**Texte fourni**
********************
Dans notre société moderne de plus en plus technologique et complexe, beaucoup de choses sont mises en œuvre pour satisfaire aux besoins des bébés et des jeunes enfants. Les parents ont à cœur de contribuer à ce que leurs enfants aient tout ce qu’il leur faut pour bien se développer.

Il y a généralement beaucoup de personnes que l’enfant va côtoyer dans ses jeunes années  : la famille avec déjà peut-être des frères et sœurs, qui s’élargit encore avec les grands-parents, oncles, tantes, cousins et cousines. Les voisins font aussi partie de son environnement social et plus tard s’y ajoutera le milieu scolaire riche en relations de toutes sortes.

De quelle façon ces multiples relations sociales peuvent-elles contribuer au développement harmonieux du jeune enfant ?

Ayant parfois perdu des repères essentiels, ensevelis sous l’abondance de technologie et de produits de consommation, peut-être devrions-nous regarder vers certaines sociétés traditionnelles qui ont réussi à se maintenir jusqu’à aujourd’hui, et nous en inspirer.

Une relation affective et sociale de confiance

Un peuple de chasseurs-cueilleurs, les pygmées Aka-Mbendjele, vit dans l’immense forêt tropicale du bassin du Congo en Afrique. Ce peuple a créé naturellement un environnement social favorable et respectueux pour le tout jeune enfant.

Les Aka-Mbendjele ne stockent pas de nourriture et sont très mobiles. Les hommes vont à la chasse et récoltent du miel, tandis que les femmes s’occupent de la pêche et de la cueillette de végétaux. Ils vivent en famille dans des campements de 20 à 80 personnes. Les femmes ont en moyenne 6 enfants, mais la mortalité infantile est élevée.

Le Dr Nikhil Chaudhary, anthropologue à l’Université de Cambridge (R-U), a réalisé une étude, chez ce peuple de chasseurs-cueilleurs, concernant l’influence d’une présence ou de pratiques de soins sur le bien-être du tout jeune enfant.

Le Dr Chaudhary explique : « Le niveau de contact physique que les nourrissons et les tout-petits avaient avec les soignants était exceptionnellement élevé - parfois plus de neuf heures par jour. De plus, les cris des bébés Mbendjele reçoivent presque toujours une réponse très rapide, axée sur la satisfaction des besoins du bébé. »

« Parmi les centaines de crises de pleurs que j’ai observées chez des enfants de moins de quatre ans, il n’y a pas eu un seul cas de réaction de réprimande aux pleurs. Les réponses étaient généralement apaisantes ou nourrissantes. Ce qui m’a frappé, c’était surtout le nombre de personnes impliquées dans la garde des bébés. Ils peuvent avoir jusqu’à 16 soignants sur une période de 12 heures, ce qui est incomparable à ce que nous voyons habituellement en Occident. » a-t-il déclaré.
********************
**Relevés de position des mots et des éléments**
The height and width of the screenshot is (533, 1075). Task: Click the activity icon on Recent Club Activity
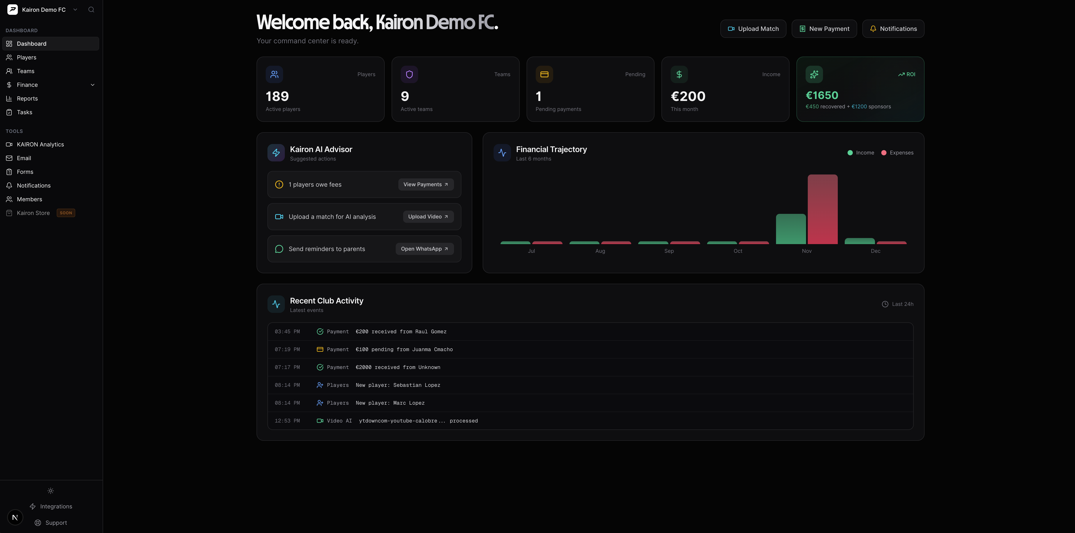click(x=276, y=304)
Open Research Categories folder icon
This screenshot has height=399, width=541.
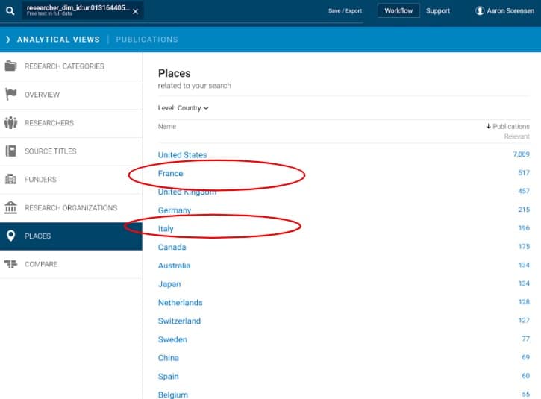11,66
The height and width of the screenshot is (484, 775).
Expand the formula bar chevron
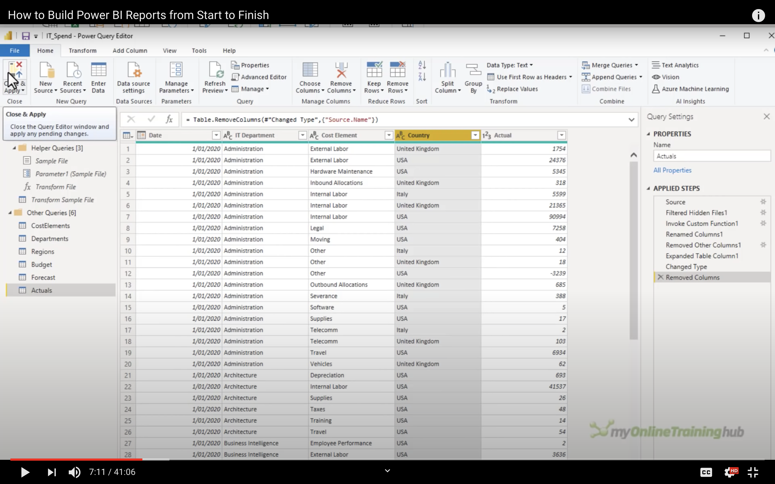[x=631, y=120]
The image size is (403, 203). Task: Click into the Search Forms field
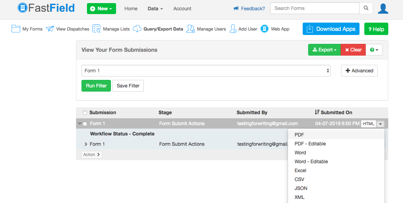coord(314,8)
********************
Reprenez le texte sur l'entourage des tout-petits chez les Aka-Mbendjele et poursuivez-le après sa dernière phrase. Les items ci-dessus ne servent pas à ce travail.

**Réponse attendue**
Tradition africaine : il faut tout un village pour élever un enfant
Dès l’âge de 2 ans, les enfants peuvent sans crainte passer beaucoup de temps loin de leurs parents et des autres adultes. (Image :astakhovyaroslav / envato)

Selon cette étude, les enfants Mbendjele explorent librement leur environnement et acquièrent des aptitudes et des compétences dès leur plus jeune âge. Par exemple, beaucoup d’entre eux expérimentaient déjà le maniement des machettes peu après avoir appris à marcher. À l’âge de 2 ans, ils peuvent sans crainte passer beaucoup de temps dans des « groupes de jeu » loin de leurs parents et des autres adultes.

Ils commencent à contribuer à la vie sociale en cueillant des fruits et des champignons bien avant l’adolescence, et sont également capables de cuisiner et de gérer eux-mêmes les incendies. Ceci est tout à fait cohérent avec la perspective de liens affectifs sécurisants où la réactivité sensible des soignants donne aux enfants la confiance nécessaire pour explorer et n’entrave pas le développement de l’indépendance et de l’autonomie.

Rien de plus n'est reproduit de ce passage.